After that fiasco, my brother and I were resolved that, as soon as the next mission started, we were going to shoot that horse-killer dead before he could sabotage us again. It was his turn to be shocked as we both started opening fire on him from behind. By the time he realized we were serious, it was too late for him to do anything but die. I don't know what was going through the mind of the fourth player as all this was happening, but clearly it was time for him to pick a side. Unfortunately, when my brother and I were shortly thereafter felled by AI enemies, the fourth guy chose to revive the horse-killer, whereupon they both left us for dead.
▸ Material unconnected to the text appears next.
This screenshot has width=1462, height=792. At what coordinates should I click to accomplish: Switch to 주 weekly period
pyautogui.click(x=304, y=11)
Now, if only this horse-killer had been a singular lunatic, a good time might still have been had, but, no, nearly every team I played with featured at least one asshole. At one point, as we were sharing a raft and fighting against enemies standing on the shore, the guy behind me just shot me in the head for no reason. On another occasion, same stage and well into it, a different guy decided to start hurling firebombs on the raft, knowing that it was too cramped for us, his teammates and the only ones aboard, to avoid getting set on fire. Then there was the guy who, shortly into a mission, decided to blow up everyone with dynamite before logging himself off, as if that had been the only thing he had wanted out of the game all along. This kind of rampant team-killing--the lowest of the low--is usually indicative of a game gone completely to hell. As offensive as some Call of Duty players may be, at least you don't generally have to go into a match worrying that your own teammates might stab you in the back.
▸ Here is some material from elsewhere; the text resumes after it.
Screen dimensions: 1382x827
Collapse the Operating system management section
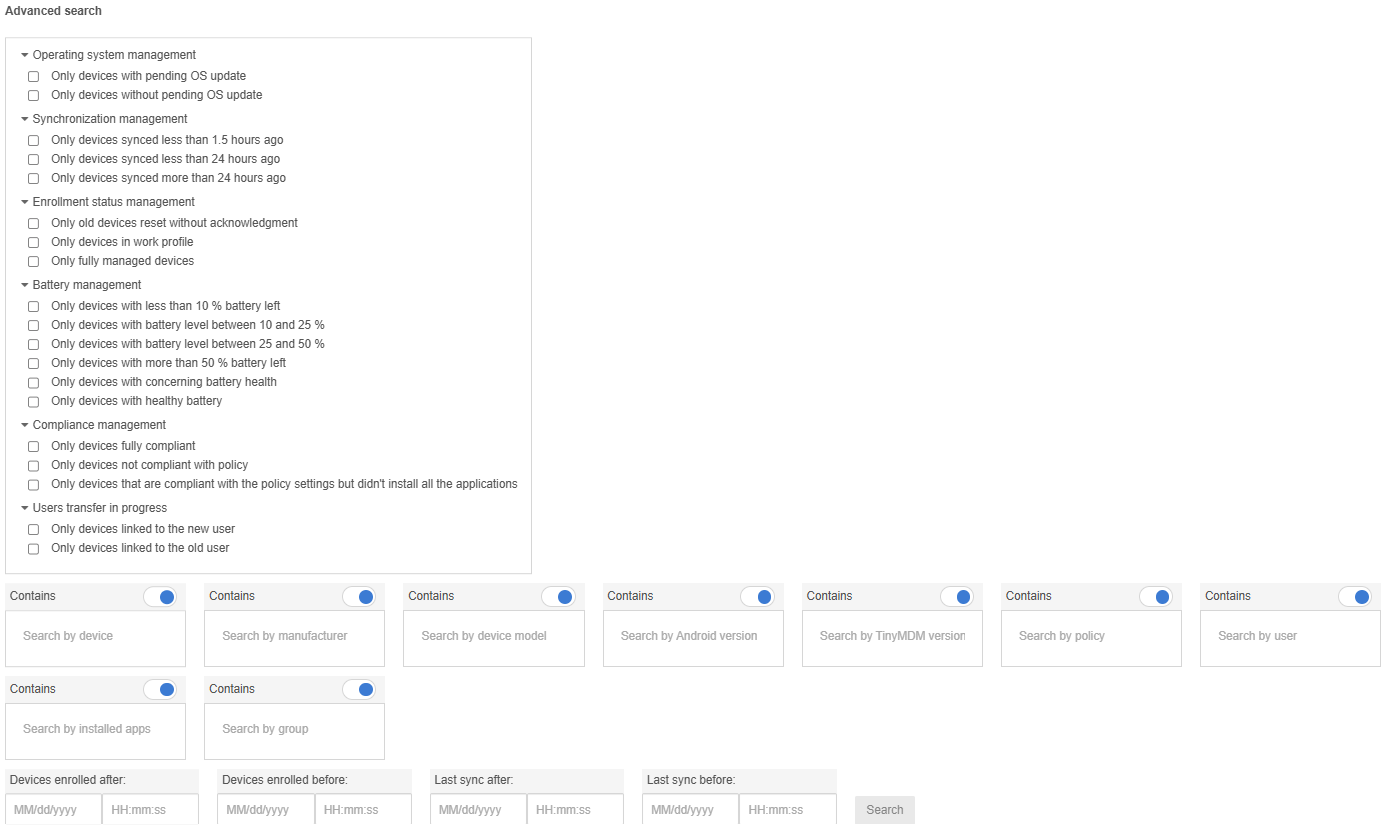coord(25,55)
As easy as it is to blame cretinous jerks for ruining everybody's fun, I do have to say that the game itself doesn't exactly help matters. On more than one occasion, when it was time for our four-man team to get on the coach together, I would get up along the side of the carriage and press the button to try to get in through one of the doors, but instead I would end up accidentally pulling the coachman off and taking his seat a la Grand Theft Auto. It was completely unintentional, but, since we weren't sharing a line on voice chat, I had no way of telling the other player that. And so, over an honest mistake, the trust would be broken, and all hell would break loose as it became every man for himself. A part of me wonders if that's how it all began, if the first shot fired wasn't actually an accident, but thereafter nobody could stop shooting anymore and trying to take back what they thought was theirs. Or maybe it's just that I was playing on a Thursday with a bunch of twelve-year-olds at a time of day when any responsible adult would be at work instead of playing Xbox Live. Maybe.

1 comment:

Czardoz said...

In contrast, the single-player experience feels like you've been dumped in the "mild, mild West." When some drunk cuss is beating up a woman in front of the saloon, it's all up to you to intervene, or just watch the sad spectacle.

But when I want to truss up a woman with my lasso, then all of a sudden 30 lawmen show up guns blazing! Where are the lawmen when anyone other than John "Broken-Face" Marston is committing a crime???